Required work — Repeat the data below word for word, starting with the line that contains "At what coordinates" and going on through the end of the data. Leave out the pictures.

A block of data
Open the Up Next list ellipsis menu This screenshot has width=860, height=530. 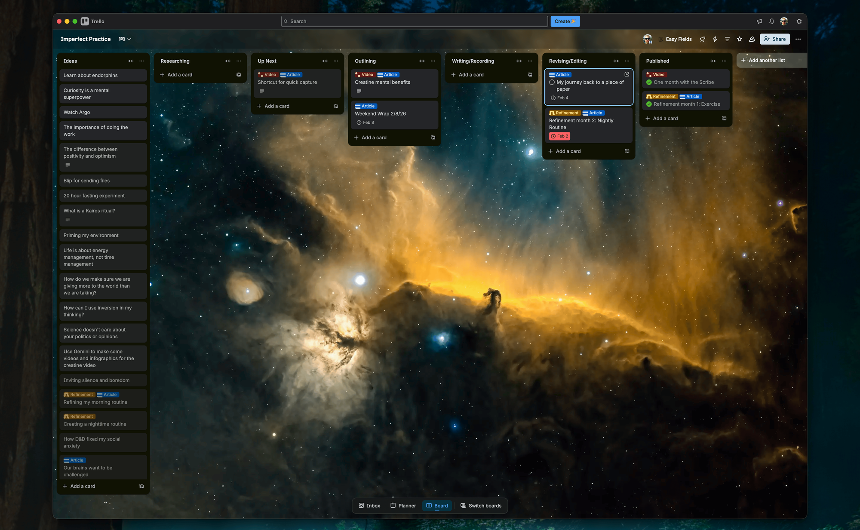click(x=336, y=61)
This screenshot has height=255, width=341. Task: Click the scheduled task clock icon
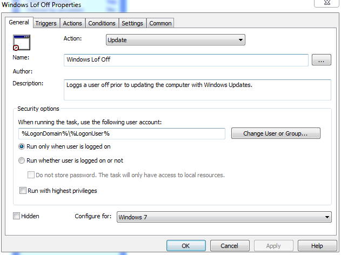coord(22,42)
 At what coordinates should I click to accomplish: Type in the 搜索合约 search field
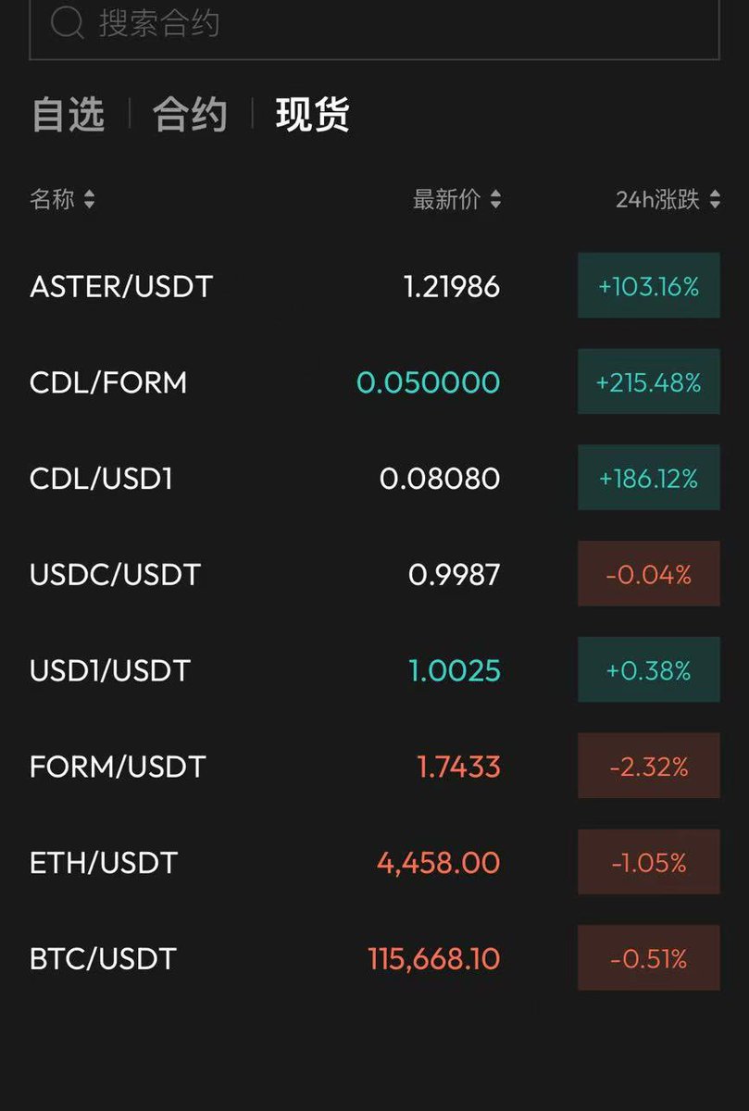tap(370, 24)
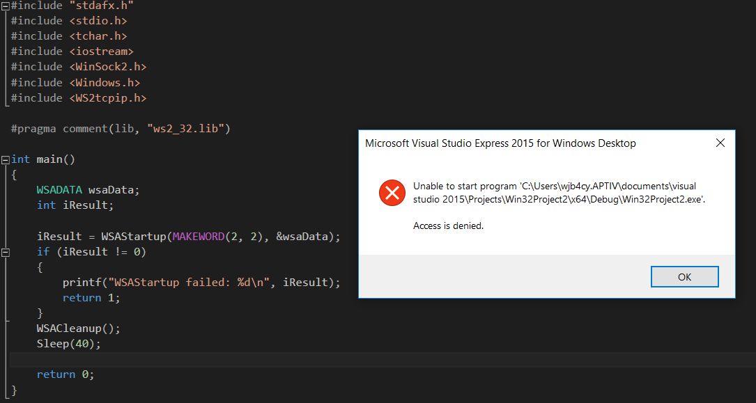The width and height of the screenshot is (756, 403).
Task: Click the 'return 0;' statement
Action: [65, 374]
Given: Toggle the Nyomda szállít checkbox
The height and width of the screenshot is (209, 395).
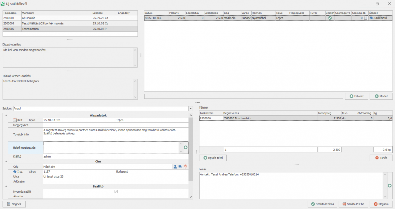Looking at the screenshot, I should [x=116, y=191].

Final result —
 At what coordinates should I click to accomplish: Type in the 搜索合约 search field
tap(370, 24)
The width and height of the screenshot is (756, 403).
Task: Click the 'return 0;' statement
Action: [65, 374]
Given: Toggle the Nyomda szállít checkbox
The height and width of the screenshot is (209, 395).
Looking at the screenshot, I should [x=116, y=191].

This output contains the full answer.